TASK DETAILS — Present the lines of the data below as a numbered list, skipping blank lines and leaving out the pictures.

-- begin ENTRIES PROVIDED --

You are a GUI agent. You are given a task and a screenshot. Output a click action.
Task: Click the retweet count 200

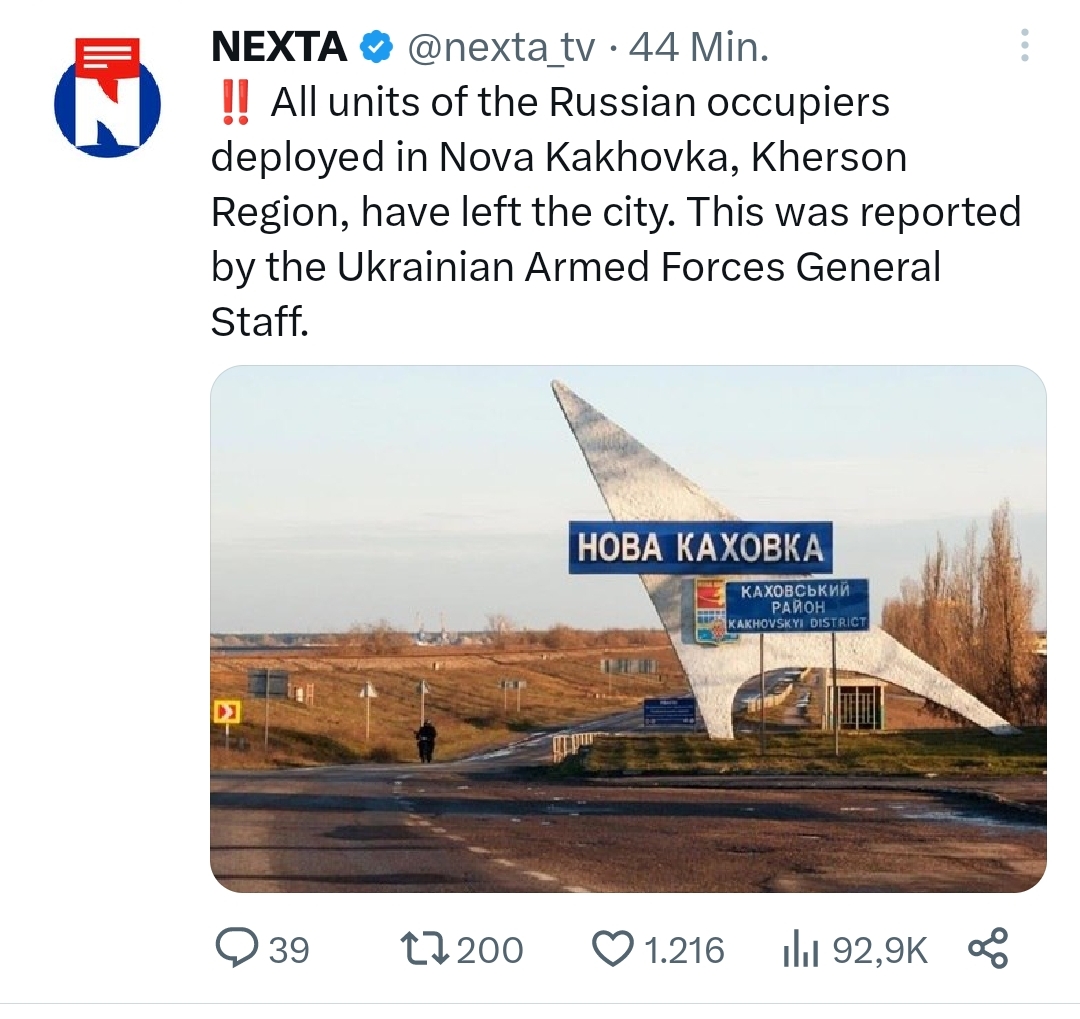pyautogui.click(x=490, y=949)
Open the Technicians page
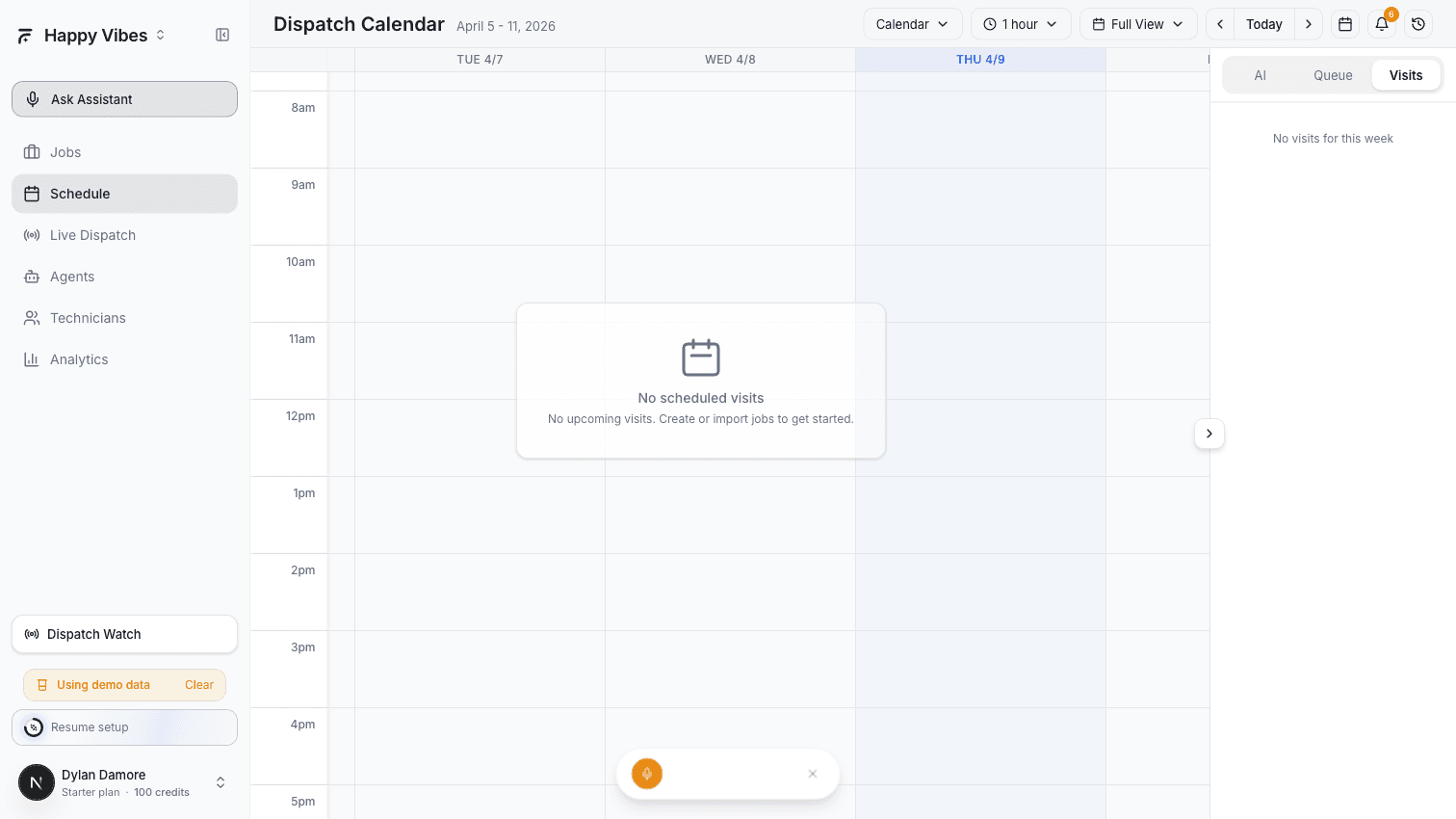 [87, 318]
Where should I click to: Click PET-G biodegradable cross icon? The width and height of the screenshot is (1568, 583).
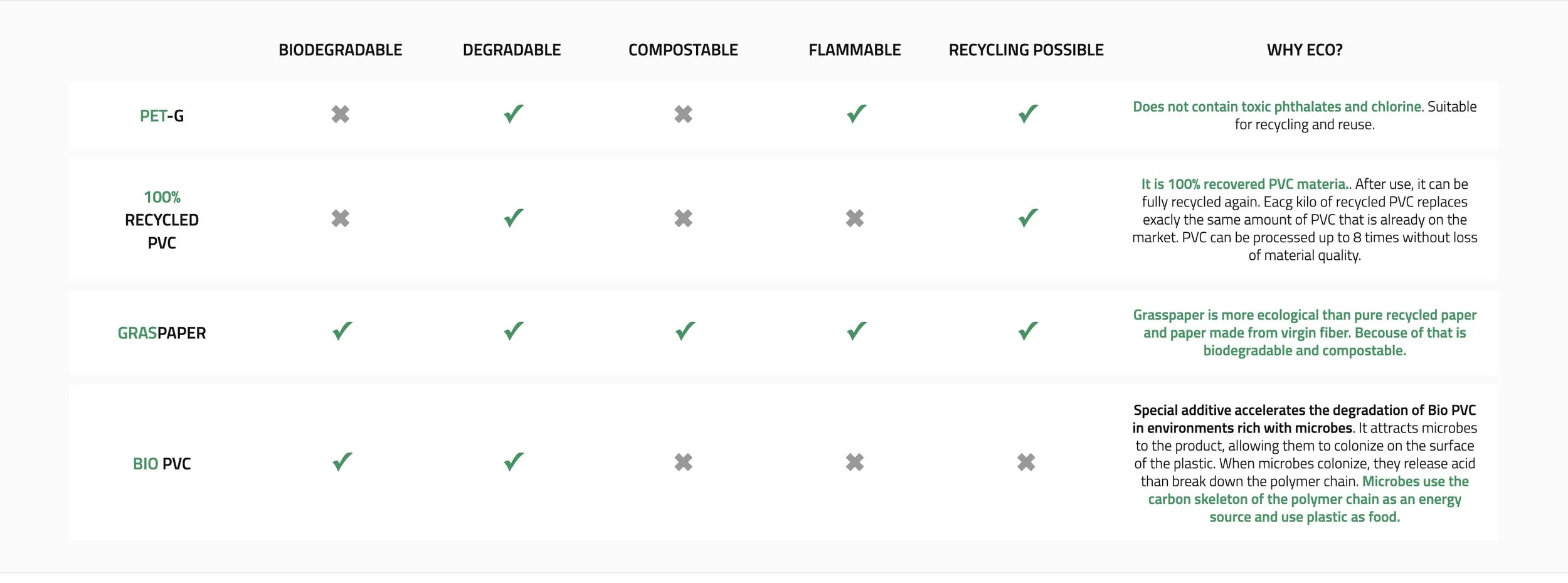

-- end ENTRIES PROVIDED --

WORKED ANSWER —
1. You are a GUI agent. You are given a task and a screenshot. Output a click action.
2. Task: Click the retweet count 200
3. pyautogui.click(x=490, y=949)
4. Open the Technicians page
5.  [87, 318]
6. Where should I click to: Click PET-G biodegradable cross icon? The width and height of the screenshot is (1568, 583).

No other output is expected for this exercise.